As this piece in the Spectator
and this one in The Week by
Michael Brendan Dougherty point out, Putin’s approach to Syria has actually
been more rational than America’s. The
American and British policy of backing a Gulf-sponsored uprising has been
either woefully naïve or quite cynically designed to curry favour with the
Saudis.
There’s
something especially sinister about the way our governments have followed a
Wahhabi-led scheme to overthrow a secular dictatorship, a revolution that would almost certainly
endanger Christians in the land of St Paul.
For
example, the rebel group al-Nusra
Front, one of the players in the region Russia is now pounding, previously
overran the Christian village of
Maaloula, 40 miles north of Damascus, executing three Christians and
kidnapping a dozen nuns before being driven out by the Syrian army.
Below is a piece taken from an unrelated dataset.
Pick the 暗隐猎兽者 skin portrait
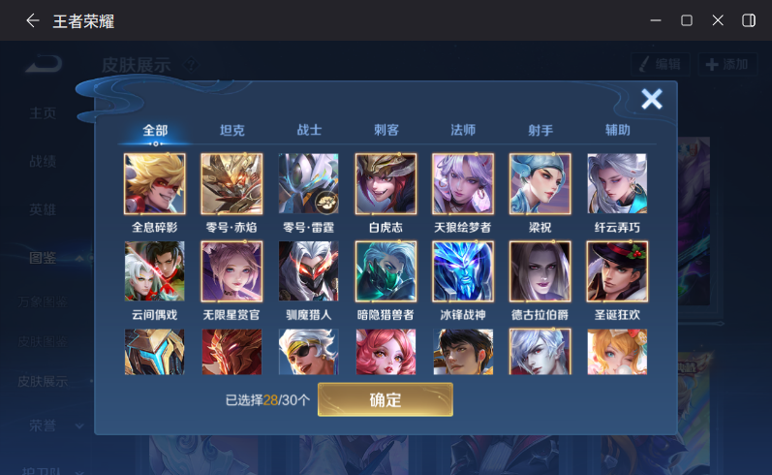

During the battle for that
village one Christian addressed the BBC cameraman with these chilling words: “Tell the Europeans
and the Americans that we sent you St Paul 2,000 years ago to take you from the
darkness, and you sent us terrorists to kill us”.
Hey
buddy, you’re welcome.
Conspiracy
theories are common in the Middle East, but it is hardly surprising that people
think there are reasons behind the reasons when Western governments follow
policies so at odds with what most Westerners think is morally right,
and which are also not in their own interests.
In
contrast, Russian policy is brutal, and involves supporting a ruthless
dictatorship. But Russia’s approach is also logically consistent and
demonstrates a clear understanding of what their long-term goals are. Russia
has a firm idea of what Syria will look like in the near future, which
presumably involves lots of posters of President Assad, maybe with a few of
Putin wrestling a shark. The West, meanwhile, is clueless.
That is
perhaps because Western policy in the Middle East is designed to win tomorrow’s
newspaper headlines, such as when Britain and France rushed into overthrowing
Gaddafi in 2011. This may be one of
the strengths of an authoritarian system, where critics of the president tend
to accidentally stab themselves to death. When it comes to Syria, none of the Western
democracies has shown any long-term thinking.
Last month Patriarch Louis Raphael I Sako, Iraq’s Chaldean Catholic leader, told Aid to the Church in Need that Syria’s Christians are at risk of extinction, with a third of the country’s faithful having left already.
Ninety
per cent of Christians in the city of Homs fled in early 2012 after Islamists
went door to door ordering them out, and that year no Easter services were held
in the city for the first time in millennia.
Russia’s
foreign policy is, no doubt, designed to serve Russia and those who rule
Russia. But if it can bring an end to
the war, and destroy ISIS, the al-Nusra Front and other militant groups, then
Russia might just save Syria’s Christians and so fulfil the country’s historic
promise to protect the region’s Christians.
No wonder
the Russian Orthodox Church has given its support to “the holy war” against
terrorism.
At any
rate, the Russians could hardly do a better job of endangering the
region’s Christians than Britain and America have.